On a practical level, the answer might be to find alternative models of ‘space.’ Many shuls and yeshivas have very successfully shifted from in-person to online gatherings. While this cannot perfectly replicate the spaces that have been lost, it can do much to fill this sudden lack.
On a theological level, I find myself returning, again and again, to a verse from Shemot, describing an oft-overlooked result of the sin of the Golden Calf:
ומשה יקח את האהל ונטה לו מחוץ למחנה הרחב מן המחנה, וקרא לו אהל מועד. והיה כל מבקש ה’ יצא אל אהל מועד אשר מחוץ למחנה.
Now Moses would take the Tent and pitch it outside the camp, at some distance from the camp. It was called the Tent of Meeting, and whoever sought the Lord would go out to the Tent of Meeting that was outside the camp.4
After the people sinned, Moshe moved the tent where people could meet God from inside the camp to outside the camp. When the holy camp was replaced with the idolatrous camp, God moved outside. Meeting God would no longer happen specifically within space shared by other Jews, and from which certain Jews were temporarily excluded. Instead, meeting God was the purview of lone individuals–’whoever sought the Lord.’

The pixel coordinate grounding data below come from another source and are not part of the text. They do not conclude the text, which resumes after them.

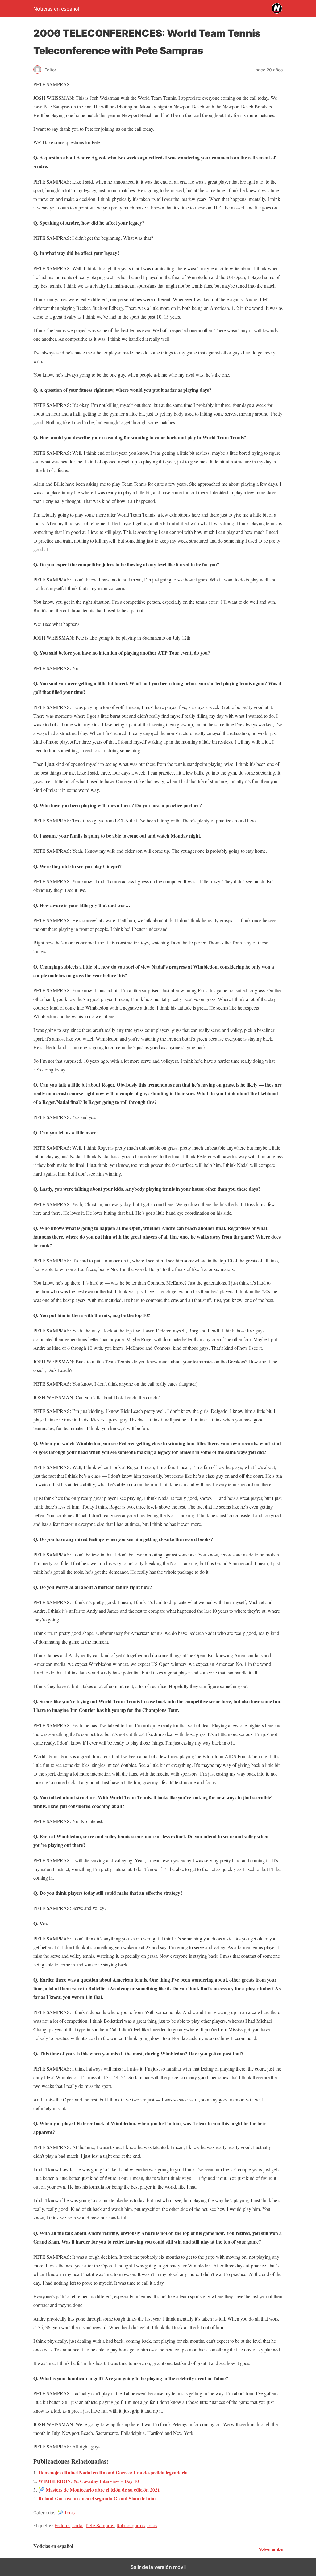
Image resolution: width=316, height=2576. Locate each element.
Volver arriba (271, 2549)
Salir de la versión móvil (158, 2567)
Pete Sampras (100, 2525)
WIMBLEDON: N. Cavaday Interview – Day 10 (88, 2481)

Obviously, there’s a difference between the conscious, intentional closing down of Jewish communal spaces and the mass sin of the Jewish people. What they have in common, however, is the sudden erasure of the holy camp, of the social space that typically underlies Jewish religious life. In light of this verse, perhaps we may suggest that the communal aspect of Jewish life is not as central. Perhaps, even if only temporarily, the locus of Jewish life, of holiness, can be the individual outside the camp who meets God in quarantine.